====== SUPPLIED RECORDS
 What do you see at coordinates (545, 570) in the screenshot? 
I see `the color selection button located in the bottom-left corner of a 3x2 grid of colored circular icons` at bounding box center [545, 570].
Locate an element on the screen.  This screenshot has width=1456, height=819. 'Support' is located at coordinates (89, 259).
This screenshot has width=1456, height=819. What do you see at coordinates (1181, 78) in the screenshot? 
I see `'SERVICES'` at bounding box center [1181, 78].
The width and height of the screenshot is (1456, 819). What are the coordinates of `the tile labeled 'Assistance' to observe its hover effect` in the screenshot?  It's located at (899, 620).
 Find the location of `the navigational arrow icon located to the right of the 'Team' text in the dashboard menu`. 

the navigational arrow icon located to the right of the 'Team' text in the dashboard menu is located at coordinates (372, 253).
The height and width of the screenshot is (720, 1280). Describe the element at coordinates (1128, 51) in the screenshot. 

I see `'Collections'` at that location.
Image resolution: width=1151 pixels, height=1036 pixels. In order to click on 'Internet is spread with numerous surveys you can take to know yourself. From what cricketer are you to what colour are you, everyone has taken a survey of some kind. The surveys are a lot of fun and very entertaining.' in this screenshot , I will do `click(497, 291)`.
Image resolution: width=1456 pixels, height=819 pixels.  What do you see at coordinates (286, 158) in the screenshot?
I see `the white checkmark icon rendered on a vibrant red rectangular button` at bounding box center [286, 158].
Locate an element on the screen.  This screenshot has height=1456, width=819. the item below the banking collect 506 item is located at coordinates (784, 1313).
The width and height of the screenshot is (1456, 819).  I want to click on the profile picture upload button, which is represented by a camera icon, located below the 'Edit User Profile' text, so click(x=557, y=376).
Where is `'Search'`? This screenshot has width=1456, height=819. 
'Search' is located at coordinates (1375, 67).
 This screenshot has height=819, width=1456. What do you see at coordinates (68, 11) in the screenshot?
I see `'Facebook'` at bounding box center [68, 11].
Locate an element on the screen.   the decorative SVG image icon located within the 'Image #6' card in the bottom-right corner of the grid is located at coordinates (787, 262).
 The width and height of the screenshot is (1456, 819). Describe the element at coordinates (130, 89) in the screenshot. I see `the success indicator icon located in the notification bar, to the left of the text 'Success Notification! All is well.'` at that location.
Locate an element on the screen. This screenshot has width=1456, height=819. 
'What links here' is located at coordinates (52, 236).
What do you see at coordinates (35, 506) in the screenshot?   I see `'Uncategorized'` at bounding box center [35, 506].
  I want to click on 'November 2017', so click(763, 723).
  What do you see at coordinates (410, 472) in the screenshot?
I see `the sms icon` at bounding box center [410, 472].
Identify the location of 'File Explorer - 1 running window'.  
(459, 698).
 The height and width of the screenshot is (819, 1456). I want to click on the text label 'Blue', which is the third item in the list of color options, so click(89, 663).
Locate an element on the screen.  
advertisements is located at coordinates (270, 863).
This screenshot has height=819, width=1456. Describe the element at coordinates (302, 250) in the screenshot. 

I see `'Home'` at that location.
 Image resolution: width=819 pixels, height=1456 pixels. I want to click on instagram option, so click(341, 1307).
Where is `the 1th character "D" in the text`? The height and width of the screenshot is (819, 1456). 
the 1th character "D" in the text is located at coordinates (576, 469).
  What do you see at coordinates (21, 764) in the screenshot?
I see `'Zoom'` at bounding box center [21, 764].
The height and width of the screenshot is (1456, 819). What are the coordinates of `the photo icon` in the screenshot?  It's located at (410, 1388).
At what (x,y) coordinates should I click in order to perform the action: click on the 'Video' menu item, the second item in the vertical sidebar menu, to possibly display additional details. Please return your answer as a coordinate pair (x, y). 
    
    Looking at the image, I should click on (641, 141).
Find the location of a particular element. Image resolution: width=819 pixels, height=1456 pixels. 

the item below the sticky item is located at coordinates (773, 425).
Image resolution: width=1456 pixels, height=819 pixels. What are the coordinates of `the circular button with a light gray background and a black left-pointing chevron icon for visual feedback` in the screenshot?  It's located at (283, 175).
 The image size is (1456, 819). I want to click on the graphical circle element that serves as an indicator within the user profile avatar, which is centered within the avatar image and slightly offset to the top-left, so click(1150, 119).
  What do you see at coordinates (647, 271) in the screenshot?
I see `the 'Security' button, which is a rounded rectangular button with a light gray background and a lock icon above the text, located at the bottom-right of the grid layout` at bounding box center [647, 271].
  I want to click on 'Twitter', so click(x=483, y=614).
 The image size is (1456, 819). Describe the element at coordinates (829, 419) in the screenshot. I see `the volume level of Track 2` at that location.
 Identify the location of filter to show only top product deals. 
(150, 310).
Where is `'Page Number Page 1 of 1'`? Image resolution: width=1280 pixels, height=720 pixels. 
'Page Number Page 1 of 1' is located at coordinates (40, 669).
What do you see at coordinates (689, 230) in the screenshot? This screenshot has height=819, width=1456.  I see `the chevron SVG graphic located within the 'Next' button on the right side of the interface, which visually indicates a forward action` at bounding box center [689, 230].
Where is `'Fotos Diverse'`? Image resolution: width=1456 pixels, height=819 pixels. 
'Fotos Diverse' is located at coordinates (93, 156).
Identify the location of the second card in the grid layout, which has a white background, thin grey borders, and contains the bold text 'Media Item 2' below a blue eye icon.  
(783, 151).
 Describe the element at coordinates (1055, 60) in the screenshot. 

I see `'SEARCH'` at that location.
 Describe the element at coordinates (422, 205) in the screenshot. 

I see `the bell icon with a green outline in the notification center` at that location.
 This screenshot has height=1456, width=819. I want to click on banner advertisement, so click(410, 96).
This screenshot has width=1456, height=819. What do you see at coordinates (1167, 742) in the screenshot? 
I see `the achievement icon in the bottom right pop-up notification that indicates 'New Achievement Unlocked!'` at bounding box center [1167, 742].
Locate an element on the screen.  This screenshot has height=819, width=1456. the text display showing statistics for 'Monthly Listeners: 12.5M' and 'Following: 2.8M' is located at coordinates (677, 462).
============
Rewrite the listing above, substituting "Point out an element on the screen" for each occurrence of "Locate an element on the screen". Keep everything else unchanged.

 What do you see at coordinates (545, 570) in the screenshot? 
I see `the color selection button located in the bottom-left corner of a 3x2 grid of colored circular icons` at bounding box center [545, 570].
Point out an element on the screen.  This screenshot has width=1456, height=819. 'Support' is located at coordinates (89, 259).
This screenshot has width=1456, height=819. What do you see at coordinates (1181, 78) in the screenshot? 
I see `'SERVICES'` at bounding box center [1181, 78].
The width and height of the screenshot is (1456, 819). What are the coordinates of `the tile labeled 'Assistance' to observe its hover effect` in the screenshot?  It's located at (899, 620).
 Find the location of `the navigational arrow icon located to the right of the 'Team' text in the dashboard menu`. 

the navigational arrow icon located to the right of the 'Team' text in the dashboard menu is located at coordinates (372, 253).
The height and width of the screenshot is (720, 1280). Describe the element at coordinates (1128, 51) in the screenshot. 

I see `'Collections'` at that location.
Image resolution: width=1151 pixels, height=1036 pixels. In order to click on 'Internet is spread with numerous surveys you can take to know yourself. From what cricketer are you to what colour are you, everyone has taken a survey of some kind. The surveys are a lot of fun and very entertaining.' in this screenshot , I will do `click(497, 291)`.
Image resolution: width=1456 pixels, height=819 pixels.  What do you see at coordinates (286, 158) in the screenshot?
I see `the white checkmark icon rendered on a vibrant red rectangular button` at bounding box center [286, 158].
Point out an element on the screen.  This screenshot has height=1456, width=819. the item below the banking collect 506 item is located at coordinates (784, 1313).
The width and height of the screenshot is (1456, 819).  I want to click on the profile picture upload button, which is represented by a camera icon, located below the 'Edit User Profile' text, so click(x=557, y=376).
Where is `'Search'`? This screenshot has width=1456, height=819. 
'Search' is located at coordinates (1375, 67).
 This screenshot has height=819, width=1456. What do you see at coordinates (68, 11) in the screenshot?
I see `'Facebook'` at bounding box center [68, 11].
Point out an element on the screen.   the decorative SVG image icon located within the 'Image #6' card in the bottom-right corner of the grid is located at coordinates (787, 262).
 The width and height of the screenshot is (1456, 819). Describe the element at coordinates (130, 89) in the screenshot. I see `the success indicator icon located in the notification bar, to the left of the text 'Success Notification! All is well.'` at that location.
Point out an element on the screen. This screenshot has width=1456, height=819. 
'What links here' is located at coordinates (52, 236).
What do you see at coordinates (35, 506) in the screenshot?   I see `'Uncategorized'` at bounding box center [35, 506].
  I want to click on 'November 2017', so click(763, 723).
  What do you see at coordinates (410, 472) in the screenshot?
I see `the sms icon` at bounding box center [410, 472].
Identify the location of 'File Explorer - 1 running window'.  
(459, 698).
 The height and width of the screenshot is (819, 1456). I want to click on the text label 'Blue', which is the third item in the list of color options, so click(89, 663).
Point out an element on the screen.  
advertisements is located at coordinates (270, 863).
This screenshot has height=819, width=1456. Describe the element at coordinates (302, 250) in the screenshot. 

I see `'Home'` at that location.
 Image resolution: width=819 pixels, height=1456 pixels. I want to click on instagram option, so click(341, 1307).
Where is `the 1th character "D" in the text`? The height and width of the screenshot is (819, 1456). 
the 1th character "D" in the text is located at coordinates (576, 469).
  What do you see at coordinates (21, 764) in the screenshot?
I see `'Zoom'` at bounding box center [21, 764].
The height and width of the screenshot is (1456, 819). What are the coordinates of `the photo icon` in the screenshot?  It's located at (410, 1388).
At what (x,y) coordinates should I click in order to perform the action: click on the 'Video' menu item, the second item in the vertical sidebar menu, to possibly display additional details. Please return your answer as a coordinate pair (x, y). 
    
    Looking at the image, I should click on (641, 141).
Find the location of a particular element. Image resolution: width=819 pixels, height=1456 pixels. 

the item below the sticky item is located at coordinates (773, 425).
Image resolution: width=1456 pixels, height=819 pixels. What are the coordinates of `the circular button with a light gray background and a black left-pointing chevron icon for visual feedback` in the screenshot?  It's located at (283, 175).
 The image size is (1456, 819). I want to click on the graphical circle element that serves as an indicator within the user profile avatar, which is centered within the avatar image and slightly offset to the top-left, so click(1150, 119).
  What do you see at coordinates (647, 271) in the screenshot?
I see `the 'Security' button, which is a rounded rectangular button with a light gray background and a lock icon above the text, located at the bottom-right of the grid layout` at bounding box center [647, 271].
  I want to click on 'Twitter', so click(x=483, y=614).
 The image size is (1456, 819). Describe the element at coordinates (829, 419) in the screenshot. I see `the volume level of Track 2` at that location.
 Identify the location of filter to show only top product deals. 
(150, 310).
Where is `'Page Number Page 1 of 1'`? Image resolution: width=1280 pixels, height=720 pixels. 
'Page Number Page 1 of 1' is located at coordinates (40, 669).
What do you see at coordinates (689, 230) in the screenshot? This screenshot has height=819, width=1456.  I see `the chevron SVG graphic located within the 'Next' button on the right side of the interface, which visually indicates a forward action` at bounding box center [689, 230].
Where is `'Fotos Diverse'`? Image resolution: width=1456 pixels, height=819 pixels. 
'Fotos Diverse' is located at coordinates (93, 156).
Identify the location of the second card in the grid layout, which has a white background, thin grey borders, and contains the bold text 'Media Item 2' below a blue eye icon.  
(783, 151).
 Describe the element at coordinates (1055, 60) in the screenshot. 

I see `'SEARCH'` at that location.
 Describe the element at coordinates (422, 205) in the screenshot. 

I see `the bell icon with a green outline in the notification center` at that location.
 This screenshot has height=1456, width=819. I want to click on banner advertisement, so click(410, 96).
This screenshot has width=1456, height=819. What do you see at coordinates (1167, 742) in the screenshot? 
I see `the achievement icon in the bottom right pop-up notification that indicates 'New Achievement Unlocked!'` at bounding box center [1167, 742].
Point out an element on the screen.  This screenshot has height=819, width=1456. the text display showing statistics for 'Monthly Listeners: 12.5M' and 'Following: 2.8M' is located at coordinates (677, 462).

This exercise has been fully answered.